Text segment ->
--- START ---

The 1000s was a decade of the Julian Calendar which began on January 1, 1000, and ended on December 31, 1009.
- 1 Events
- 1.1 1000
- 1.2 1001
- 1.3 1002
- 1.4 1003
- 1.5 1004
- 1.6 1005
- 1.7 1006
- 1.8 1007
- 1.9 1008
- 1.10 1009
- 2 Science and technology
- 3 Significant people
- 4 Births
- 5 Deaths
- 6 References
In continental Europe, the Holy Roman Empire established itself as the most powerful state. Otto III made a pilgrimage from Rome to Aachen and Gniezno (Gnesen), stopping at Regensburg, Meissen, Magdeburg, and Gniezno. The Congress of Gniezno (with Bolesław I Chrobry) was part of his pilgrimage. In Rome, he built the basilica of San Bartolomeo all'Isola, to host the relics of St. Bartholomew.
The Byzantine Empire under the Macedonian dynasty was engaged in a long and hard war with the First Bulgarian Empire. In the year 1000, the Byzantine generals Theodorokanos and Nikephoros Xiphias captured the former Bulgarian capitals of Pliska and Great Preslav, along with Little Preslav, extending Byzantine control over the northeastern portion of the Bulgarian state (Mysia and Scythia Minor). At the same time, Byzantium was instrumental in the Christianization of the Kievan Rus' and of other medieval Slavic states.
In Great Britain, a unified kingdom of England had developed out of the various Anglo-Saxon kingdoms. In Scandinavia, Christianization was in its early stages, with the Althingi of the Icelandic Commonwealth embracing Christianity in the year 1000.
On September 9, King Olaf Tryggvason was defeated by an alliance of his enemies in the Battle of Svolder. Sweyn I established Danish control over part of Norway. Oslo, Norway, was founded (the exact year is debatable, but the 1,000 year anniversary was held in the year 2000).
The Papacy during this time was in a period of decline, in retrospect known as the saeculum obscurum ("Dark Age") or "pornocracy" ("rule of harlots"), a state of affairs that would result in the Great Schism later in the 11th century.
Hungary was established in 1000 as a Christian state. In the next centuries, the Kingdom of Hungary became the pre-eminent cultural power in the Central European region. On December 25, Stephen I was crowned as the first King of Hungary in Esztergom.
Sancho III of Navarre became King of Aragon and Navarre. The Reconquista was gaining some ground, but the southern Iberian peninsula would still be dominated by Islam for centuries to come; Córdoba at this time was the world's largest city with 450,000 inhabitants.
- The Château de Goulaine vineyard was founded in France.
- The Diocese of Kołobrzeg was founded.
- The archdiocese in Gniezno was founded; the first archbishop was Gaudentius (Radim), from Slavník's dynasty.
- The Bell foundry was founded in Italy by Pontificia Fonderia Marinelli.
The Islamic World was in its Golden Age; still organised in Caliphates, it was still dominated by the Abbasid Caliphate, with the Caliphate of Córdoba to the west, and ongoing campaigns in Africa and in India. Persia was a period of instability, with various polities seceding from Abassid rule, among whom the Ghaznavids would emerge as the most powerful.

--- END ---

Information provided ->
--- START ---

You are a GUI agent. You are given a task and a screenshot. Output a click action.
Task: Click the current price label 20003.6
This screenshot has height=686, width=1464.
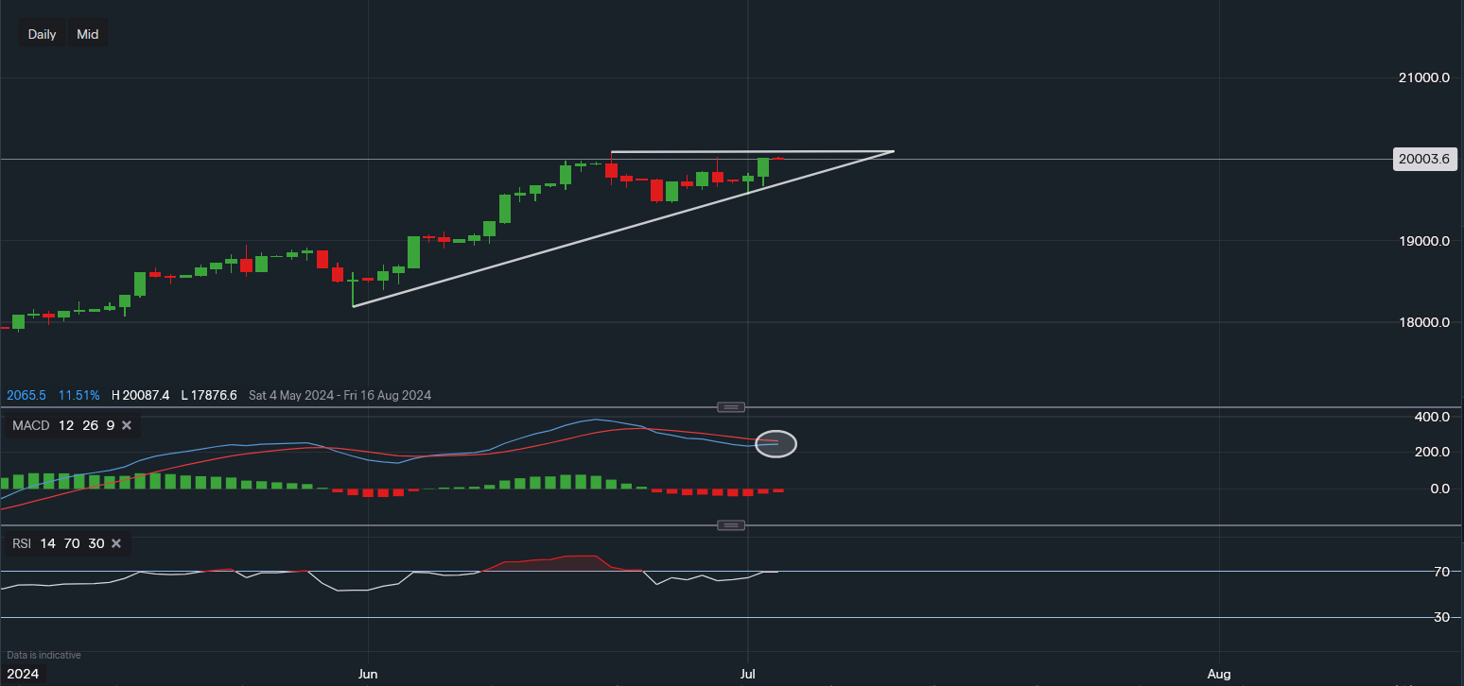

--- END ---

Task instructions -> Write the next part of the overview of the 1000s decade, picking up right after its last sentence, which ends with the Ghaznavids.

Exercise response ->
The Islamic world was reaching the peak of its historical scientific achievements. Important scholars and scientists who flourished in the year 1000 include Abu al-Qasim (Abulcasis), Ibn Yunus (publishes his astronomical treatise Al-Zij al-Hakimi al-Kabir in Cairo in c. 1000), Abu Sahl al-Quhi (Kuhi), Abu-Mahmud al-Khujandi, Abu Nasr Mansur, Abu al-Wafa, Ahmad ibn Fadlan, Al-Muqaddasi, Ali Ibn Isa, and al-Karaji (al-Karkhi). Ibn al-Haytham (Book of Optics), Avicenna, Abu Rayhan al-Biruni, and Abu al-Qasim (Al-Tasrif), who all flourished around the year 1000, are considered to be among the greatest scientists of the Middle Ages altogether.
- March 17 – The Buddhist ruler of Butuan, in the Philippines (P’u-tuan in the Sung Dynasty records), Sari Bata Shaja, makes the first tributary mission to China.
- Changbai Mountains volcano, located on the present-day Chinese-Korean border, erupts with a force of 6.5, the fourth largest Holocene blast (approximate date).
- The Tao/Tayk region is annexed by the Byzantines, as the Theme of Iberia.
- Mahmud of Ghazni, Muslim leader of Ghazni, begins a series of raids into northern India, establishing the Ghaznavid Empire across most of today's Afghanistan, eastern Iran, and Pakistan.
- Jayapala suffers defeat from the Ghaznavid Empire, near Peshawar.
- Former emperor Đinh_Phế_Đế dies, while supressing the Cửu Long Rebellion in Thanh Hoa Province.
- Khmer King Jayavarman V is succeeded by Udayadityavarman I and/or Suryavarman I.
- Construction begins on the Liaodi Pagoda, the tallest pagoda in Chinese history (completed in 1055).
- Oqropiri (Ioane I), Svimeon III and Melkisedek I are Catholicoi of Iberia within one year.
- February 6 – After leading the revolt against Emperor Otto III and expelling the Crescentii, Gregory I, Count of Tusculum is named "Head of the Republic".
- July 31 – Emperor Otto III confirms the possessions of Ulric Manfred II of Turin, and grants him privileges.
- July – Sergius II becomes Patriarch of Constantinople.
- Byzantine Emperor Basil II attempts to reconquer Bulgaria.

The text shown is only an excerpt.